# Your assignment
Omit the images. Reproduce each line of the records exactly as it appears.

§

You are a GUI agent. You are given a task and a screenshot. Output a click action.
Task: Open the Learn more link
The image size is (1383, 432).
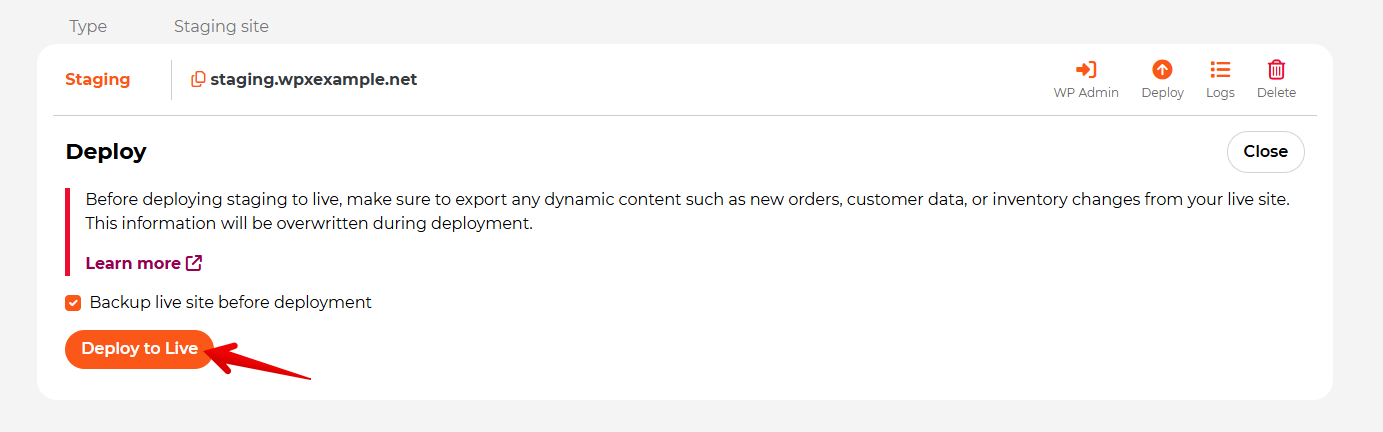(133, 263)
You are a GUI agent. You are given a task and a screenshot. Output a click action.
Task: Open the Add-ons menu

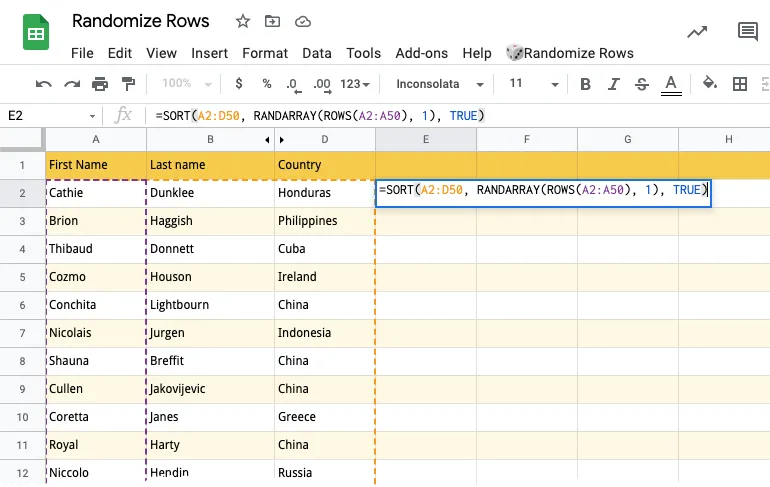pos(421,53)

§

# Reply to the task
You are a GUI agent. You are given a task and a screenshot. Output a click action.
Task: Open the Learn more link
The image size is (1383, 432).
(133, 263)
You are a GUI agent. You are given a task and a screenshot. Output a click action.
Task: Open the Add-ons menu

pos(421,53)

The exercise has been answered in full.